Por Wanfil em Fortaleza

04 de Abril de 2013

Comigo é assim: cobro na mesma medida em que sou cobrado. A mim não é dado o direito de ignorar ou atrasar prazos. Portanto...

Comigo é assim: cobro na mesma medida em que sou cobrado. A mim não é dado o direito de ignorar ou atrasar prazos. Portanto…

Dias atrás, no post Governar é diferente de fazer campanha, registrei a perceptível mudança na estratégia de comunicação da Prefeitura de Fortaleza: “o ímpeto midiático dos primeiros dias da nova gestão arrefeceu”.

Na ocasião, ainda fiz um alerta: “O risco é justamente gerar mais expectativas, quando o momento é de baixá-las, mostrando que as promessas demandam tempo para serem cumpridas”.

Água na fervura

Parece que não sou o único a pensar assim. Tanto é que agora no começo de abril, em entrevista gravada ao programa Ideia Jangadeiro, o prefeito Roberto Cláudio aproveitou a marca de 100 dias (a ser completada no próximo dia 10) à frente do Paço Municipal, para falar sobre a gestão e botar água na fervura.

Como eu disse em minha coluna diária na Tribuna BandNews, é o trabalho de trazer o debate político, contaminado pela emoção da disputa eleitoral, para a realidade da administração. Se durante a campanha a ordem é gerar expectativas; depois da posse, o negócio é amoldá-las aos limites do orçamento.

Estrategicamente, para evitar qualquer impressão de paralisia operacional, a prefeitura elegeu a saúde, área de grande apelo e castigada nos últimos anos, como prioridade. Para outras demandas, Roberto Cláudio pontuou  que tudo a seu tempo e  que o prazo para atendê-las é de quatro anos.

Pai Nosso

Ainda é cedo para avaliações mais profundas sobre o estilo administrativo do novo prefeito, que merece, até o momento, um voto de confiança. Mas, em todo caso, sempre faço valer a lei de reciprocidade que aprendi com a bela oração Pai Nosso: “Perdoai-nos as nossas ofensas, assim como nós perdoamos a quem nos tem ofendido”.

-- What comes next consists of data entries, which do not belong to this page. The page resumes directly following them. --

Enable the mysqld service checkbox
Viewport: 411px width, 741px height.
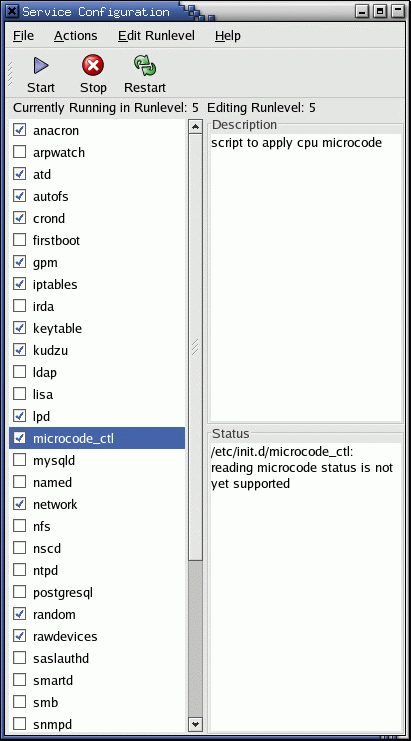(19, 460)
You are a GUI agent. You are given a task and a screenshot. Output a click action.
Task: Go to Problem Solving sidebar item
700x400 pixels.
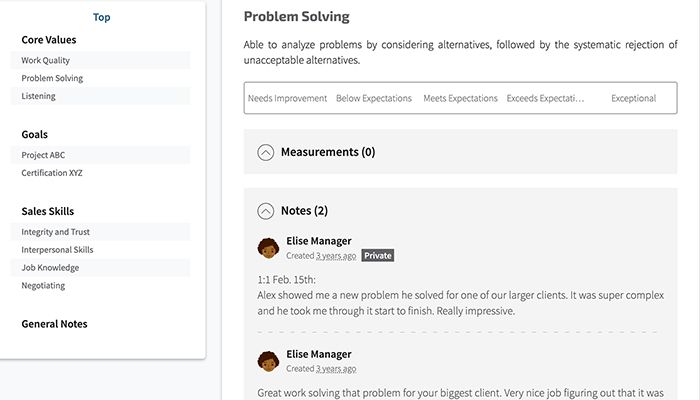(52, 79)
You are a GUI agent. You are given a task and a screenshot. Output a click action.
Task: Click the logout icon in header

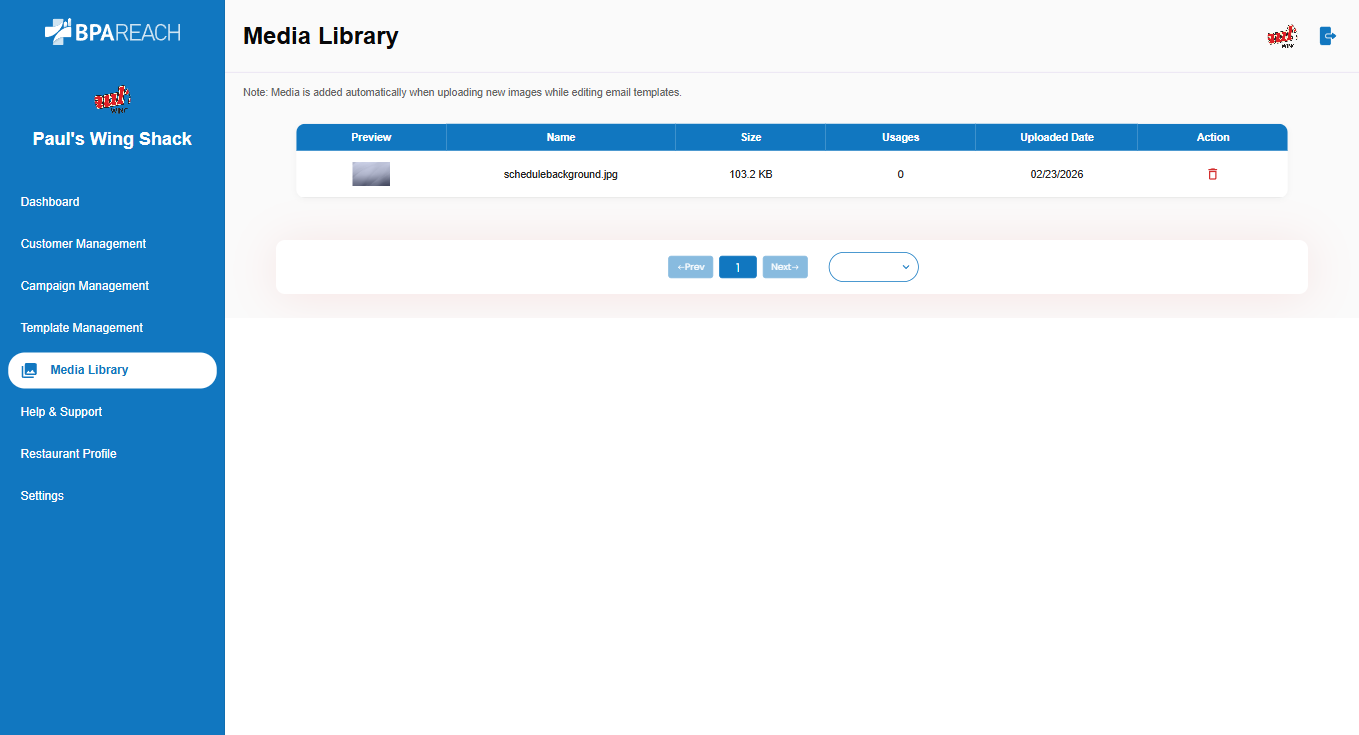(1327, 36)
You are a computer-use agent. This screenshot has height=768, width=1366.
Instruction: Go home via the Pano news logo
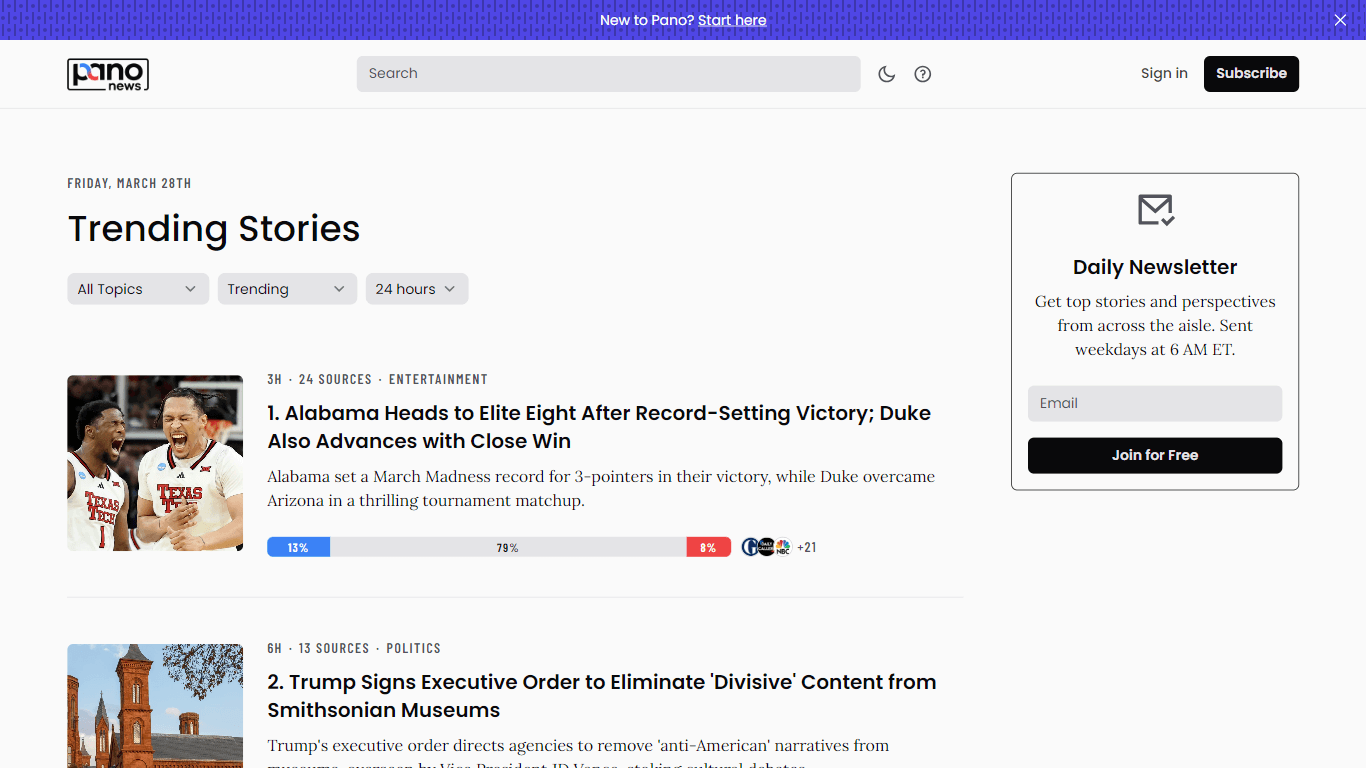[108, 74]
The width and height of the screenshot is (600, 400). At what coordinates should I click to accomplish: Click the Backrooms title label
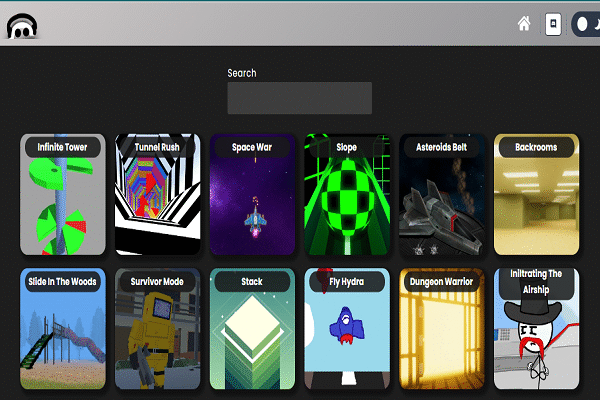coord(536,147)
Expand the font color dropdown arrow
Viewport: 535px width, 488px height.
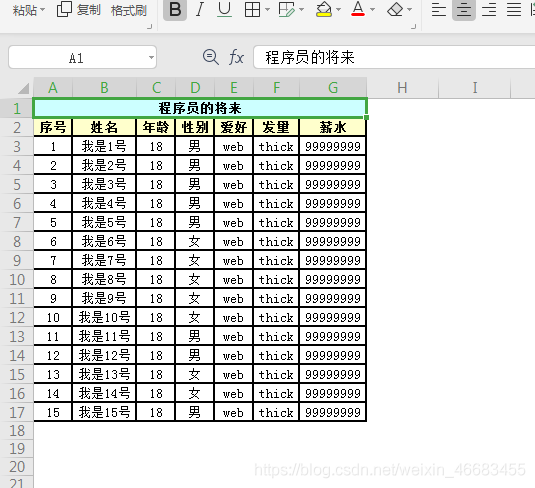(x=373, y=10)
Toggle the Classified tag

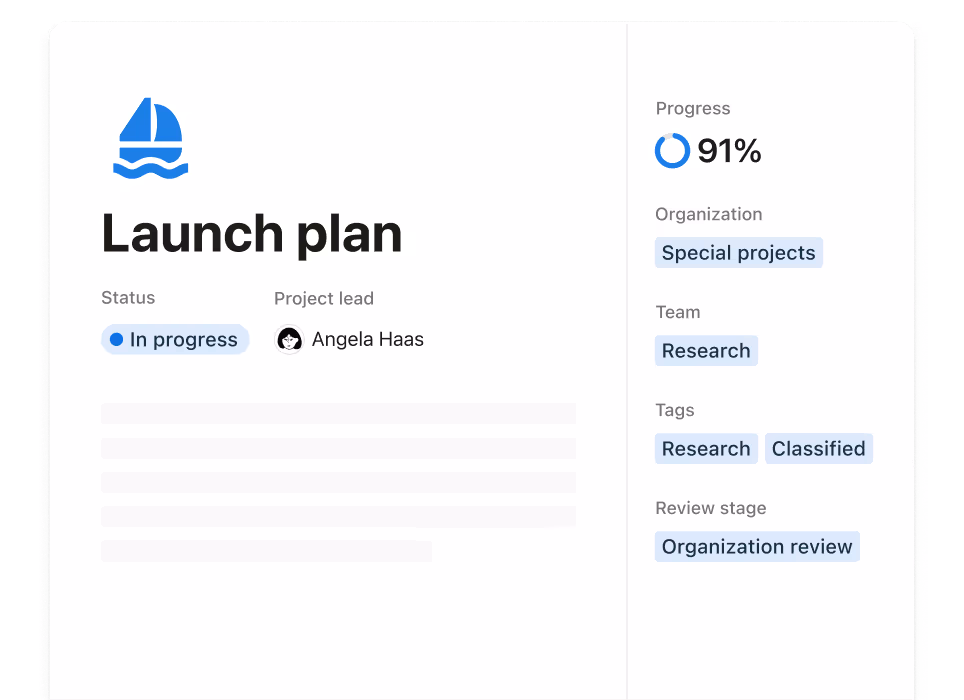point(819,448)
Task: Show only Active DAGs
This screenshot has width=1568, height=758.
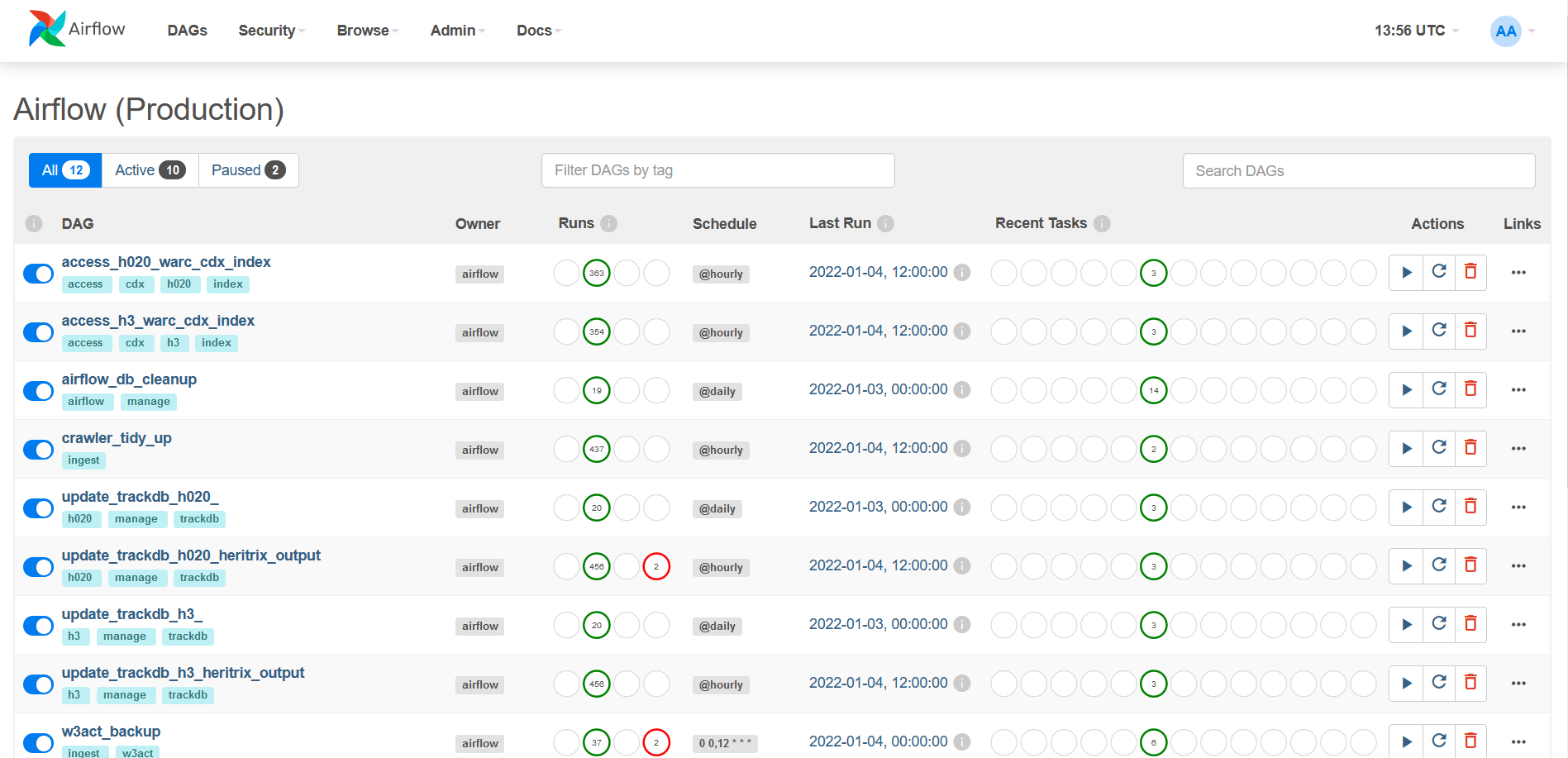Action: tap(150, 170)
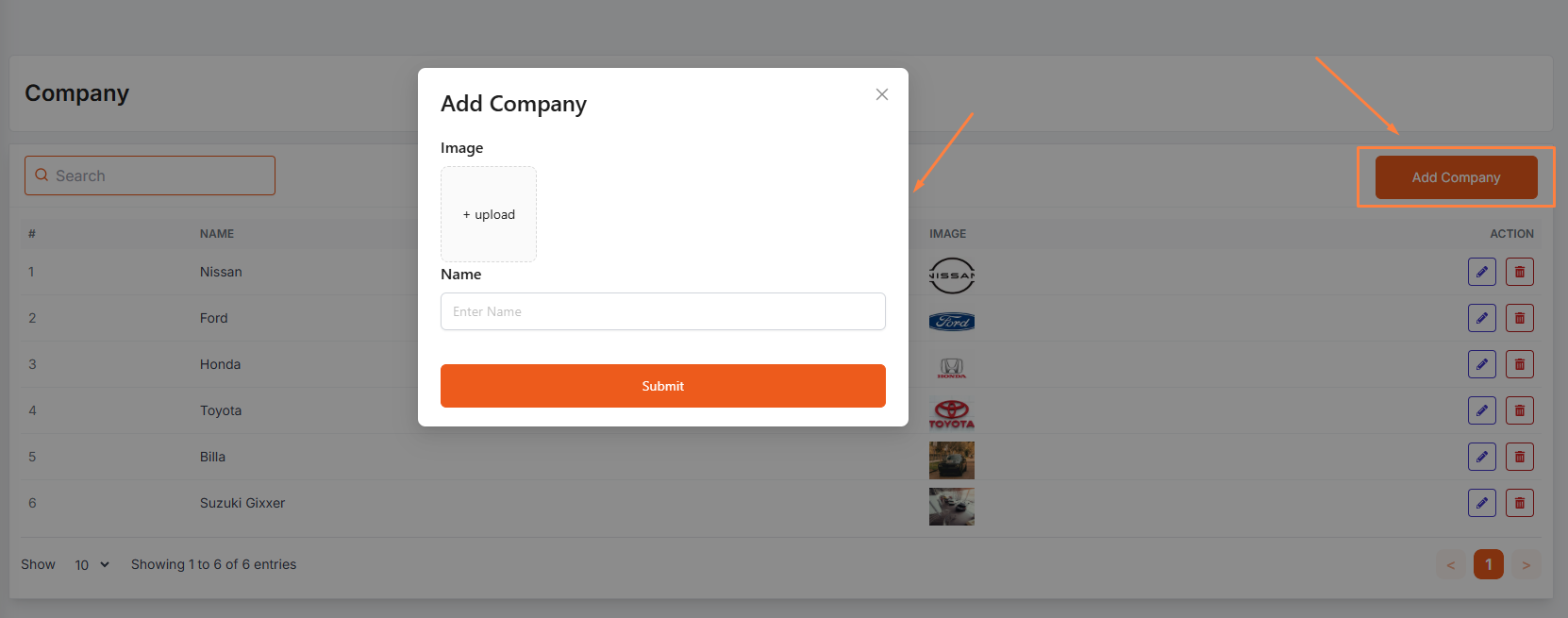Go to the previous page arrow
Viewport: 1568px width, 618px height.
(1451, 564)
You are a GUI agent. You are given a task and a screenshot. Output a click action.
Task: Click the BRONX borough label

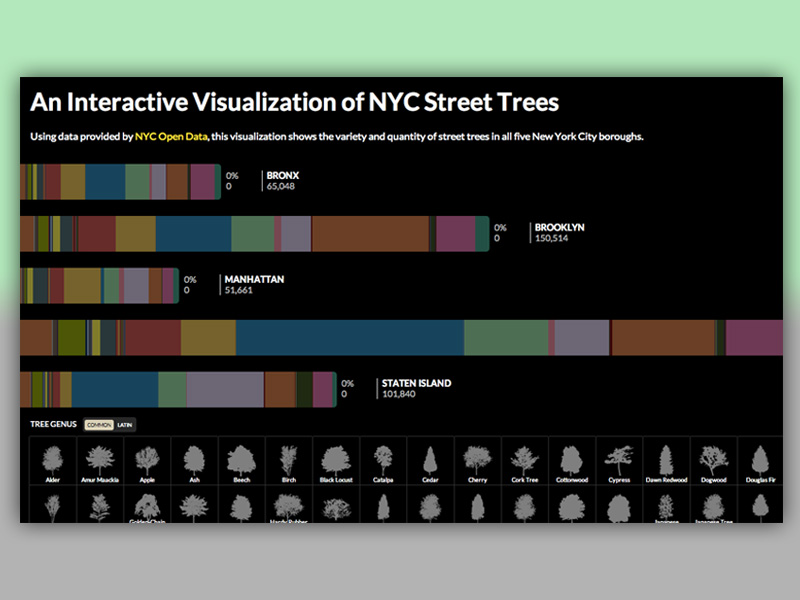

Nesse caso, ressalto a função sintática e moral da conjunção subordinativa comparativa assim como. O ideal de justiça da prece reside no fato de que o pedido de perdão é legitimado pela capacidade de perdoar. Há, portanto, uma condição que legitima a concessão do perdão. Da mesma forma, por analogia, só deve receber o benefício da elasticidade dos prazos quem os estica aos outros.

O governo tem quatro anos para fazer o que foi prometeu? Tecnicamente, sim. Seria até justo, se o contribuinte tivesse, por exemplo, quatros anos para pagar o IPTU, mediante a seguinte argumentação: olha, viajei e ao voltar para casa vi que a situação estava pior do que eu supunha, com as contas em desordem, falta de remédios e de material escolar, de forma que pagarei os impostos somente no ano que vem. Pois é, tem coisas que não dá para negociar.

Eu cobro com a mesma medida com que sou cobrado. Simples assim. Não sendo possível a realização de tudo agora, o mínimo que o governo tem a fazer é apresentar prazos para cada promessinha feita na campanha eleitoral. Se não for assim, as chances de estelionato eleitoral sempre aumentam. Tenhamos fé.